Les débuts du théâtre romain

Les premiers temps du théâtre romain

Le théâtre va peu à peu s’insérer dans les grandes fêtes de la cité, tout en gardant son statut de rituel religieux. L’activité théâtrale, liée au culte de Dionysos, exerçait une telle emprise sur les esprits, que l’on plaçait dans les tombes des vases sur lesquels on avait peint des scènes de tragédie ou de comédie, ou encore des masques théâtraux. L’influence du théâtre ne cessera plus de croître :

  • 55 jours de jeux scéniques sont enregistrés sous la République, sur 77 jours officiels.
  • 101 jours de jeux scéniques sont dénombrés sous l’Empire, sur environ 175 jours officiels.

Le théâtre, à l’image du cirque et de l’arène, est le lieu des foules, le cœur vivant des villes romaines. Dans ces lieux de spectacle se perpétuent la grandeur, l’histoire, les valeurs et l’identité romaine, pour un peuple de plus en plus nombreux et diversifié.

Au cours du IIIème siècle, Rome, pour acquérir le rang de grande cité à l’image des royaumes hellénistiques, se dote et renforce tout un arsenal guerrier mais aussi rituel, dont les ludi font partie. A partir de là, les jeux continueront à garder tout leur sens rituel et participeront à la diffusion dans le monde de la grandeur de Rome. Tous les témoignages, tous les documents concourent à prouver cette position cardinale des spectacles et par conséquent du théâtre. Mais nous devons être prudents dans notre analyse du phénomène, autant pour le théâtre que pour les autres spectacles. En effet, la conception romaine du théâtre était très éloignée de la nôtre, attachant plus d’importance à la musique et à la mise en scène qu’au texte lui-même. Rome nous fait découvrir une civilisation où la perception théâtrale ne se limite pas à l’espace scénique, tout peut y être théâtre, parce que le théâtre n’est pas la représentation du réel, mais un regard différent posé sur la réalité qui se déréalise. Tout peut être théâtre, à commencer par la politique où le «costume» offre aux yeux de tous la représentation des clivages entre les citoyens.

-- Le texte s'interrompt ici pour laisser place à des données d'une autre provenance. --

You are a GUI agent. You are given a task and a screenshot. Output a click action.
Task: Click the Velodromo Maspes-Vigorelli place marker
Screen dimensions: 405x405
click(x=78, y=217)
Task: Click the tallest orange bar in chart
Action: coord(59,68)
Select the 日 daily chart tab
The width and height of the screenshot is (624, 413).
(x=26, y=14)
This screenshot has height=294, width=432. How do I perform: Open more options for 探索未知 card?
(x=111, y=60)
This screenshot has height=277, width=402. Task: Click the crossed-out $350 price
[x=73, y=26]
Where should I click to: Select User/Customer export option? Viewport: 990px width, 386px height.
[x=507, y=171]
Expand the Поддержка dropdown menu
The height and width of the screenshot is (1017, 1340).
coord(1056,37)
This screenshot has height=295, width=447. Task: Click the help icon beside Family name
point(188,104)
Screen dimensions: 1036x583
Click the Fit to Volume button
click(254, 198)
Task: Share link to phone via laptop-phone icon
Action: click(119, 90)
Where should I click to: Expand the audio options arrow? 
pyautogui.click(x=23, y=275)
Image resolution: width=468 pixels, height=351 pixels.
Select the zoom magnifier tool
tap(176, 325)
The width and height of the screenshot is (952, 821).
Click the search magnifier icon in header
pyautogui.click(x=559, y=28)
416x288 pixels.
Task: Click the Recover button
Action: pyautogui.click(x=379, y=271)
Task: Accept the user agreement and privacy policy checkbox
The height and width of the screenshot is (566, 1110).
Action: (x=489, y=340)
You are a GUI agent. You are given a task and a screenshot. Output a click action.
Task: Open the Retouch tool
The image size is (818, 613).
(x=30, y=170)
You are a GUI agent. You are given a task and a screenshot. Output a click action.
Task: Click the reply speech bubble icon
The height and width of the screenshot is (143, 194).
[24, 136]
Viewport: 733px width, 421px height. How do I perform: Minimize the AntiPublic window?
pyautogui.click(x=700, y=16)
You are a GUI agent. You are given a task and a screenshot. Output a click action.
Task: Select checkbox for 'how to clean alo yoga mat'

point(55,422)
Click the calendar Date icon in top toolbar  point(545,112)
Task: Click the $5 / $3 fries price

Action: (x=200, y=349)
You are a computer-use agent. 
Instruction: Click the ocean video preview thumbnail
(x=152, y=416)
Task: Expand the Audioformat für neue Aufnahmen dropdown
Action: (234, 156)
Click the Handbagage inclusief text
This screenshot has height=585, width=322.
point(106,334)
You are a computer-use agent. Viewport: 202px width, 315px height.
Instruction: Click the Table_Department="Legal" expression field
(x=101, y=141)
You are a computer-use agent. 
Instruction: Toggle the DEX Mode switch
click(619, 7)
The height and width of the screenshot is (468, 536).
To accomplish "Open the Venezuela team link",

  • Le censeur porte la toge pourpre.
  • Les consuls et magistrats supérieurs portent la toge bordée du laticlave : large bande pourpre. De plus, ils sont entourés des licteurs portant les faisceaux.
  • Les chevaliers portent l’angusticlave : la bande pourpre étroite.
  • Les hommes libres portent la toge.
  • Les candidats aux élections blanchissent leur toge à la craie pour faire plus riches.